* _Aim_
Format the data between the lines holding "Where should I" and "[x=1012, y=531]", inclusive, as a two-column CSV named with the headers instruction and location. Put one row for each item, with its text and answer each in a single quoted field and line breaks replaced by spaces, and leave the pictures out.

* _Data entries_

* start *

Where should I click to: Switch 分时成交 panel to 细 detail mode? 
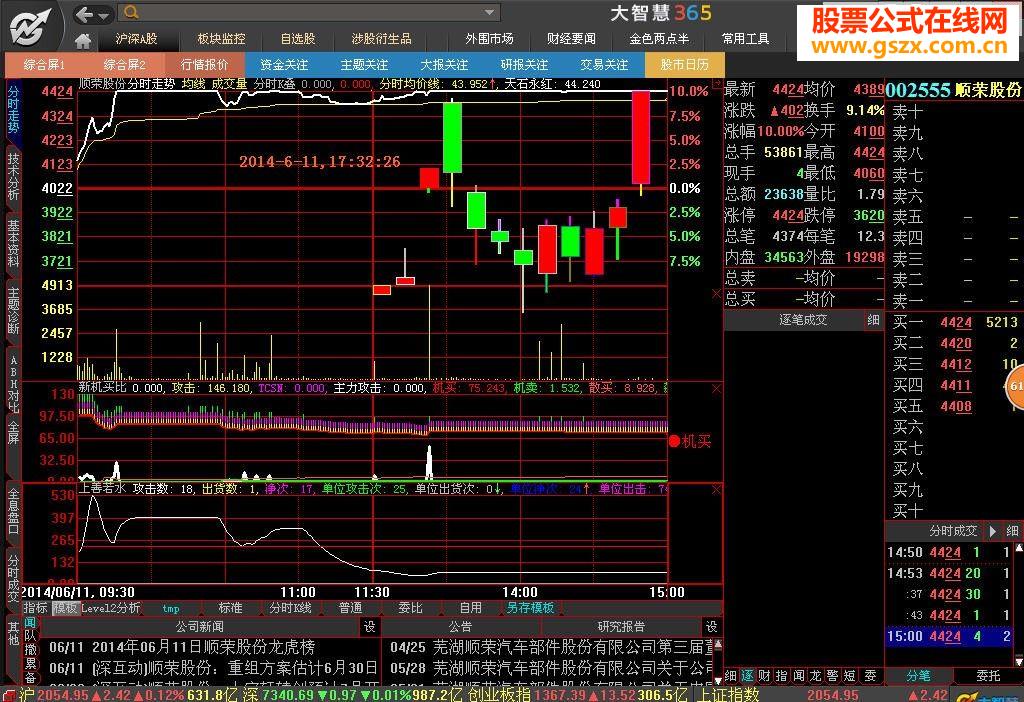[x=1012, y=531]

* end *
* start *

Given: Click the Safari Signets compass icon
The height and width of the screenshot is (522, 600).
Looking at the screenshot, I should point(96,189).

* end *
* start *

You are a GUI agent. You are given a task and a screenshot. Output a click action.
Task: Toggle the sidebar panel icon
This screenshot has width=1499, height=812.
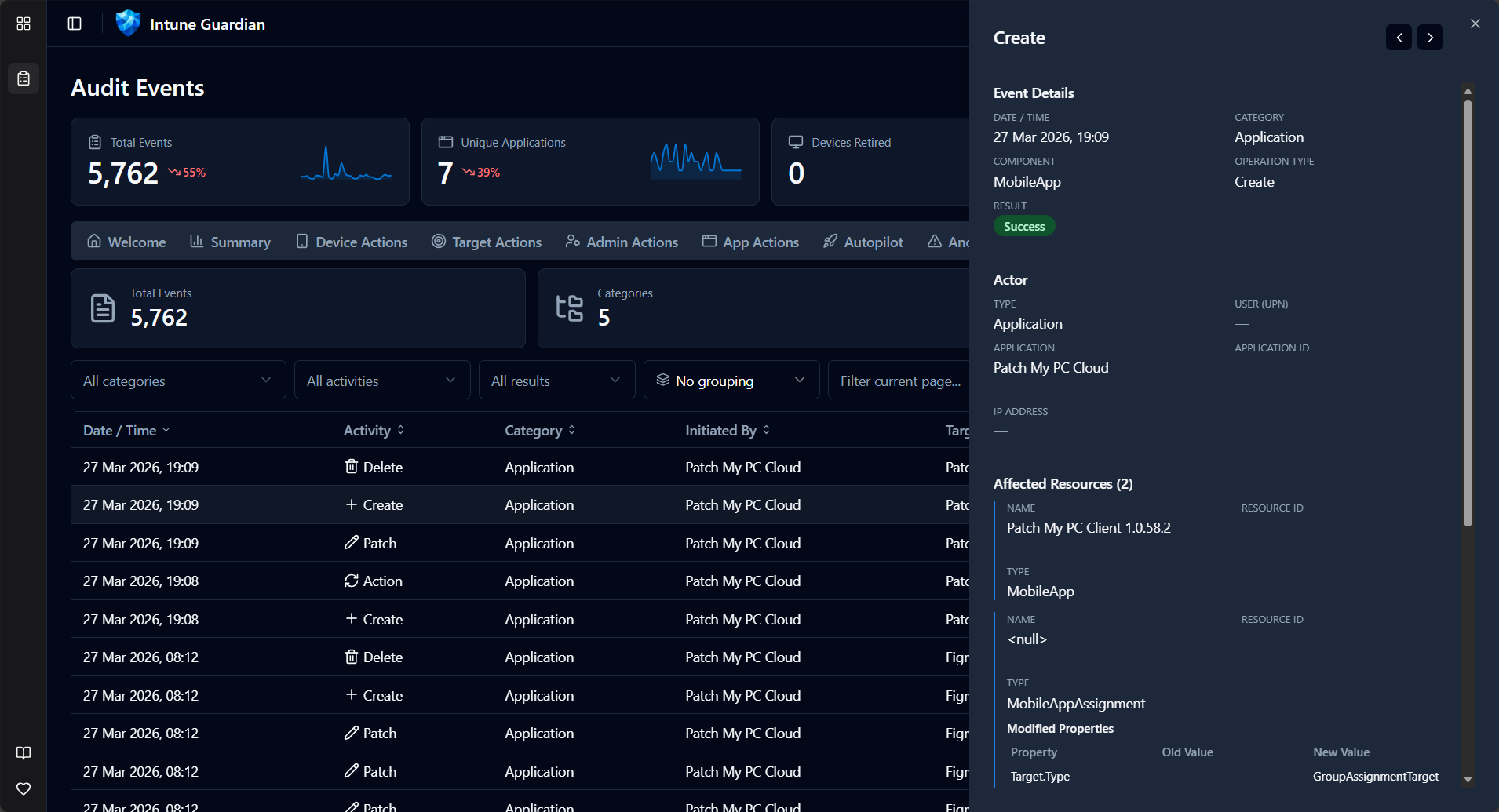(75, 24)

* end *

* _Result below_
instruction,location
"Where should I click to: Switch 分时成交 panel to 细 detail mode?","[x=1012, y=531]"